I need your help regarding TOP-N queries and function-based indexes. As stated in the Oracle 8i SQL Reference a TOP-N query looks like:
Select * from ( Select Name from Customer order by Name ) where ROWNUM < 10In http://asktom.oracle.com/, it is also said that Oracle first sorts the whole table and then selects the 10 rows unless there is an index for the name column. That means, if there is an index on the column of the order-by expression, then Oracle will use the index and return the first ten rows. This makes the query fast: It needs only 0.X seconds instead of over 10 seconds (the customer table has 70,000 rows).
But how is it with function-based indexes? Suppose the TOP-N query is:
Select * from ( Select (LastName||FirstName) from Customer order by ( Lastname||Firstname ) ) where ROWNUM < 10We defined a function-based index (LastName||FirstName) on the table Customer, but this query still takes a long(!) time. We also tested the index whether it exists and whether it is enabled by using the expression (Lastname||Firstname) in a where statement. The index exists and works, but it is not used in TOP-N queries.
So my questions are:
1. Is it possible to use function-based indexes for top-n queries?

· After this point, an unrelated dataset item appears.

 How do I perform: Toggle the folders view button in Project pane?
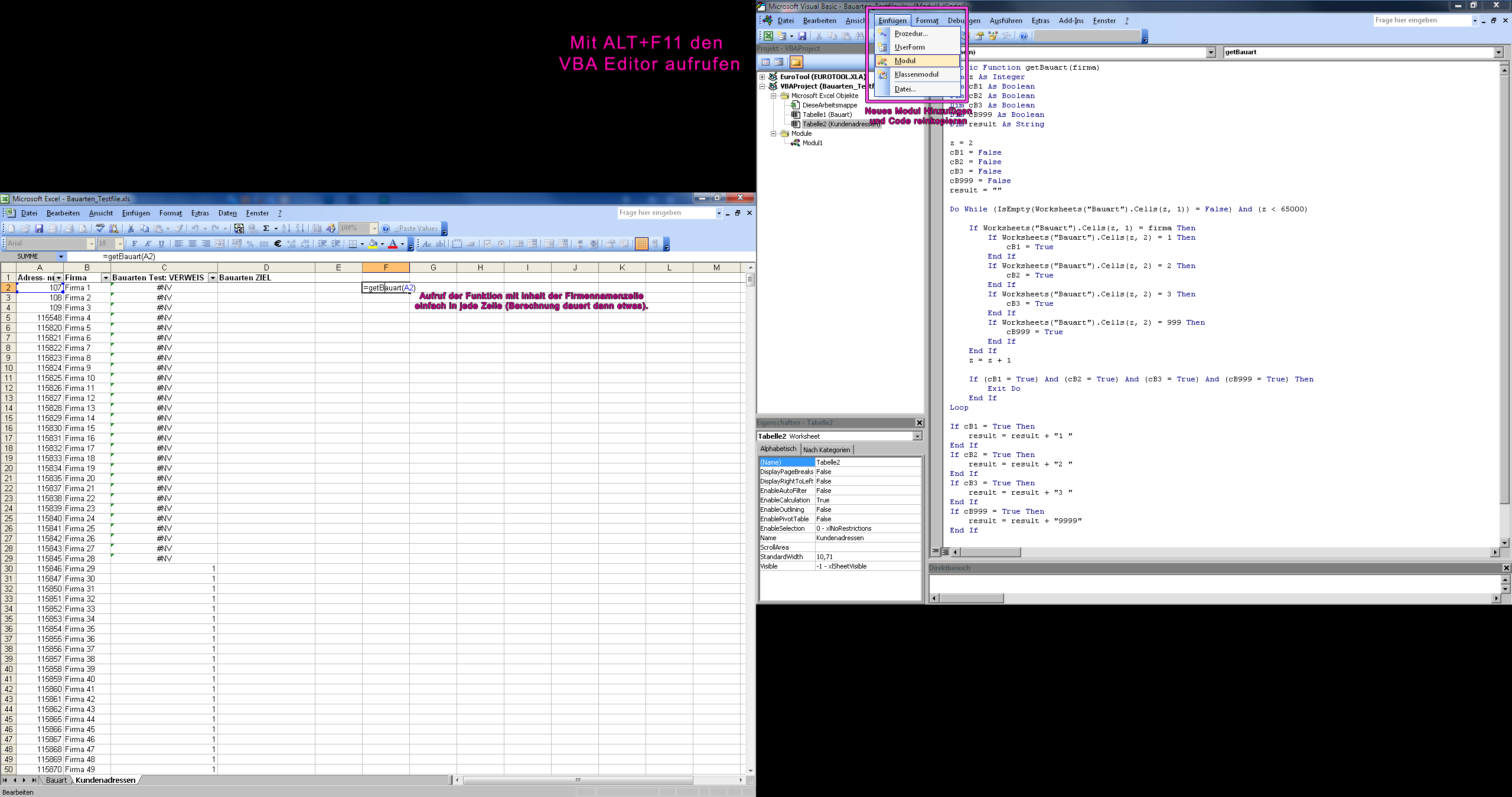[x=796, y=62]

2. If not, is there any other way to get the first entry of a function-based index?
I do not know of any restriction on the use of function-based indexes in Top-N queries. They should be used as long as the Optimizer thinks the use of the index will produce a faster/better execution plan. The fact that it is not being used would tend to make me think that the Optimizer doesn't think it will help. Without more detailed information on the results of your query's execution plan, the best I can tell you is that the Optimizer decided it was more "efficient" to not use your function-based index.
There are ways to "see" what the optimizer is doing. You can do a 10053 event trace which will give you all the info on how the optimizer made its decision to use the execution plan that it did. There's a great paper called "A Look Under the Hood of the CBO: The 10053 Event". You'll have to sign-up for level 1 access (free) to read the paper, but it might give you some ideas on how to research your problem further.